The incredibly controversial Arizona immigration bill has caused a stir across the nation and reawakened tensions over race and states’ rights. In turn, the blatantly biased coverage FOX has provided of the issue and ancillary issues has only further illustrated the network’s agenda-driven “news” and pointed to an underlying problem with race that continues to confront the network and its contributors.

As the anti-immigration legislation garners more controversy, decried by many as saliently racist and inspiring protests from inside and outside of Arizona, politicians within the state have further inflamed the issue by trying to circumvent ethnic studies within their educational system. Hardly restraining her personal opinions on the topic despite her position as a “straight-news” anchor, Martha MacCullum proceeded to ask Arizona Superintendent of Education Tom Horne about the issue in a transparently biased fashion.

To start, MacCullum prefaced her interview by stating critics of the ethnic studies programs derided it “because they say that the textbooks that are being taught in these classes are trying to fire up these young students and telling them to take back the southwest and reconnect it to Mexico.” To support that stance, she quoted a part of textbook Aztlan, the Lost Land saying, “To Chicanos, the southwest is more than just their place of residence, it is their homeland. Their lost homeland, to be precise, the conquered northern half of the Mexican nation.”

Without giving the quote any real context or explaining whether said textbook actually calls for a call to reclaim American land, nor how that would differentiate from something Tea Partiers frequently mention wanting to do, MacCullum proceeded to ask Horne’s opinion on the subject. Horne immediately cloaked himself in the memory of Martin Luther King, Jr., saying Horne held as a personal philosophy all his life MLK’s statement that we should be measured by “the content of our character and not the color of our skin,” then he tried to portray the students’ study of their respective ethnic backgrounds as a means to “foment ethnic chauvinism among them.” MacCullum encouraged Horne, telling him that in her reading of the text, she gathered that it suggested students should “maintain your Mexican identity more than your American identity,” though she offered no evidence to support her claim. MacCullum then showed part of a statement from the UN in favor of the ethnic studies, though Horne immediately wrote them off as “narrow minded” in their support of students learning about their ethnic background.

- [Data extract]
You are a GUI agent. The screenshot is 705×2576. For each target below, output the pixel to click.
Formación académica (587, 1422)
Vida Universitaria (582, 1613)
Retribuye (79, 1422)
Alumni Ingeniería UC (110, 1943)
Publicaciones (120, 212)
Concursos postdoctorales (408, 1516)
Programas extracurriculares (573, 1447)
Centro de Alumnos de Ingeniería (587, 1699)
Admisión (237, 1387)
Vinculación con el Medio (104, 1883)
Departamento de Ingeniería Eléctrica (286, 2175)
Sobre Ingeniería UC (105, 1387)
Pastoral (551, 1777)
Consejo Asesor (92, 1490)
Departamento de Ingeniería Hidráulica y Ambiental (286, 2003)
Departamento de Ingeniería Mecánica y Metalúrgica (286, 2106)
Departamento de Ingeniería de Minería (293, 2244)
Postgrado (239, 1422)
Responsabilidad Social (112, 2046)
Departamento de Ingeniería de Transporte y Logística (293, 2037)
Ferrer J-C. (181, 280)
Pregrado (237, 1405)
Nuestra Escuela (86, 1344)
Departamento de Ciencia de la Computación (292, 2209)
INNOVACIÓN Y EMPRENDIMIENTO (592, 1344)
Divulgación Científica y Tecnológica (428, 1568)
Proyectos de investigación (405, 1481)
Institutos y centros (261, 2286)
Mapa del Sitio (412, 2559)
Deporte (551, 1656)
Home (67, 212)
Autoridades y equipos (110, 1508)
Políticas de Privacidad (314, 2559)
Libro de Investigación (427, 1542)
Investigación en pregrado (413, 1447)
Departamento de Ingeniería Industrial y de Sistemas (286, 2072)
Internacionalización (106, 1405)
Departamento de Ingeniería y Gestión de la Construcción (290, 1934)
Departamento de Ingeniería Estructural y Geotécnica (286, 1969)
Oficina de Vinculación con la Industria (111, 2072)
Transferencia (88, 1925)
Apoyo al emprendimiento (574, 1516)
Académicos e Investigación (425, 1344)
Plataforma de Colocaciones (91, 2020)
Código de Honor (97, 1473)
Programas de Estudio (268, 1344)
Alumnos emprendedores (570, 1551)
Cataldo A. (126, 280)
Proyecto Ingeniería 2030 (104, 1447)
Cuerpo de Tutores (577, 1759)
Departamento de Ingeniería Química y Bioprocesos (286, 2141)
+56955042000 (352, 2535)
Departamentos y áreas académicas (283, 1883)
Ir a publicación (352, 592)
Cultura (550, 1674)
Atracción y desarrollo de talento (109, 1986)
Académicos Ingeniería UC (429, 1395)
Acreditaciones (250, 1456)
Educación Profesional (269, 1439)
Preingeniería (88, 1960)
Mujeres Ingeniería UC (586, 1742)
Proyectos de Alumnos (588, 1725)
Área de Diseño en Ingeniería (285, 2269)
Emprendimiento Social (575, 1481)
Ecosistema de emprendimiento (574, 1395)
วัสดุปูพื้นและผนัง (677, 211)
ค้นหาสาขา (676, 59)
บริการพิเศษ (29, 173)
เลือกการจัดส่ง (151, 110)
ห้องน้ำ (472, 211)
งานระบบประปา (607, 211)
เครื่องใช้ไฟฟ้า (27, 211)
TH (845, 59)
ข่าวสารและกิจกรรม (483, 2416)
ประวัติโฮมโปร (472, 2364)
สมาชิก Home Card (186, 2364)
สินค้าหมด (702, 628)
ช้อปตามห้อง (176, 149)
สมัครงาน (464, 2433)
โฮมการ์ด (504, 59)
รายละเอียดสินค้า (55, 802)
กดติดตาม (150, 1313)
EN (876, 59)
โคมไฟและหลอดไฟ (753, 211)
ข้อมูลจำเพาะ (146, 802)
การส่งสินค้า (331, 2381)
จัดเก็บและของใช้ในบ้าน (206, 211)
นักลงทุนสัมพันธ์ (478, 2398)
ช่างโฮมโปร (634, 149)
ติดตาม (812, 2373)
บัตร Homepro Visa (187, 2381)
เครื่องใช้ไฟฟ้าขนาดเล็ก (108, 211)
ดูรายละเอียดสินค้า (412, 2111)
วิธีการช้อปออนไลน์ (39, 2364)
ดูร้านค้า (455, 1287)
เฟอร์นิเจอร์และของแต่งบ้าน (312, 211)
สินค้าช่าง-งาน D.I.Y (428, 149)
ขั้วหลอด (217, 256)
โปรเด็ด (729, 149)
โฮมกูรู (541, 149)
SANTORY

- [Parts of the exercise]
**a.** In the article on FOX's Arizona coverage, who did Martha MacCullum interview about ethnic studies?
**b.** Repeat the article on FOX's Arizona coverage between "The incredibly controversial" and "and its contributors.", inclusive.
**c.** Write the next part of the article on FOX's Arizona coverage, continuing from its last sentence.

- [Per-task answers]
**a.** She interviewed Arizona Superintendent of Education Tom Horne.

**b.**
The incredibly controversial Arizona immigration bill has caused a stir across the nation and reawakened tensions over race and states’ rights. In turn, the blatantly biased coverage FOX has provided of the issue and ancillary issues has only further illustrated the network’s agenda-driven “news” and pointed to an underlying problem with race that continues to confront the network and its contributors.

**c.**
Soon enough, Horne revealed the real reason why he opposed the ethnic studies. Apparently, he feared teachers were “anti-western culture, they’re anti-capitalist, they’re anti-free enterprise and they use ethnic solidarity as a means to convey these left-leaning philosophies.” Intentionally or not, Horne revealed his real concern as a purely political one. A Republican running for higher office, Horne hoped to score long-term conservative credibility by impressing his political principles on students. FOX, of course, has shown that it generally fears education but will be a champion for it when it pushes a conservative agenda. Horne, and apparently FOX, had decided limiting the education students received would better situate them to fall into FOX’s favored world view.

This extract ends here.